De rechtbank stelt onder meer vast dat in Polen een tuchtkamer is ingesteld en ook daadwerkelijk functioneert, alhoewel dit in strijd is met de interim maatregel van het Hof van Justitie, op grond waarvan het functioneren van die tuchtkamer zou moeten zijn opgeschort. Er zijn al met al drie, in Poolse wetgeving vastgelegde, mogelijkheden voor de uitvoerende en wetgevende macht om invloed uit te oefenen op de rechterlijke macht in Polen  en deze hebben naar het oordeel van de rechtbank bezien in zijn totaliteit en onderlinge samenhang een onmiskenbaar “chilling effect” op Poolse rechters en dus op het gerecht dat bevoegd is kennis te nemen van de zaak tegen de opgeëiste persoon. De rechtbank stelt in dat verband verder vast dat er nieuwe informatie voorhanden is waaruit blijkt dat ook daadwerkelijk gebruik wordt gemaakt van de mogelijkheden voor de uitvoerende en wetgevende macht om invloed uit te oefenen op de rechterlijke macht in Polen, waardoor de druk op de rechterlijke macht in Polen toeneemt. In de rechtbank die zal gaan oordelen in de strafzaak tegen de opgeëiste persoon is sprake van tuchtprocedures tegen ten minste twee rechters. Eén van deze twee rechters is de president van de rechtbank. 
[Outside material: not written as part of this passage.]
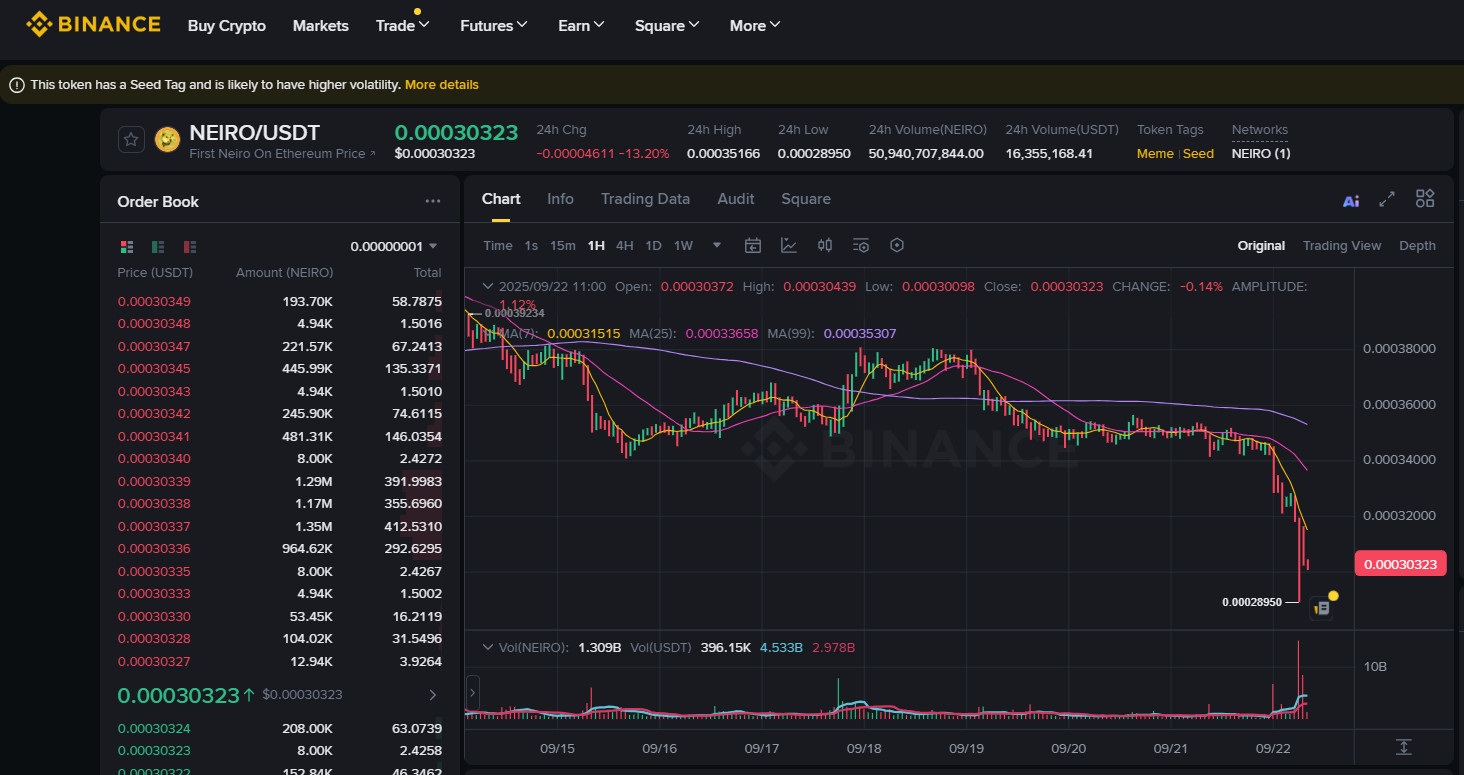Toggle favorite star for NEIRO/USDT pair

click(x=131, y=139)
Bijzondere aandacht van de autoriteiten

De rechtbank stelt verder vast dat deze Pool van wie overlevering wordt gevraagd, in beeld is bij andere Poolse autoriteiten en bij de Poolse media, in verband met de publiciteit rondom zijn – naar het Hof van Justitie verwezen – zaak. Ook beschikt de rechtbank over een document ondertekend met de naam van de ‘national prosecutor’ in Polen, dat is gericht aan Poolse officieren van justitie waarin de naam van deze persoon alsook de aard van de verdenking tegen hem wordt vermeld en het zaaknummer van het onderzoek dat in Polen tegen hem loopt. Bovendien wordt in dit memo benoemd dat als gevolg van (de in) de zaak van de opgeëiste persoon (gestelde prejudiciële vragen) de uitvoering door Nederland van Poolse EAB’s in andere zaken is opgeschort. De zaak van de opgeëiste persoon heeft ook de aandacht getrokken van de media en de politiek in Polen. Dit alles heeft tot gevolg dat de opgeëiste persoon naar het oordeel van de rechtbank niet kan worden beschouwd als een willekeurige Poolse verdachte om wiens overlevering is verzocht, maar dat hij daarentegen in de bijzondere aandacht van de autoriteiten staat waardoor een gevaar bestaat dat het genoemde “chilling effect” concreet in zijn procedure zal doorwerken.

De rechtbank acht daarbij voorts van belang dat door de zaak van de opgeëiste persoon, in het bijzonder de prejudiciële vragen die in zijn overleveringszaak zijn gesteld en die zien op de Poolse rechtsstaat, de gemoederen in Polen hoog zijn opgelopen. Daarbij komt dat een aantal door de rechtbank gestelde vragen niet, onvolledig dan wel niet helder zijn beantwoord door de Poolse uitvaardigende autoriteit.

De IRK oordeelt dat door al deze factoren het gevaar bestaat dat de systemische gebreken daadwerkelijk in de procedure van de opgeëiste persoon zullen doorwerken. Daarom ziet de rechtbank in dit geval af van overlevering aan Polen.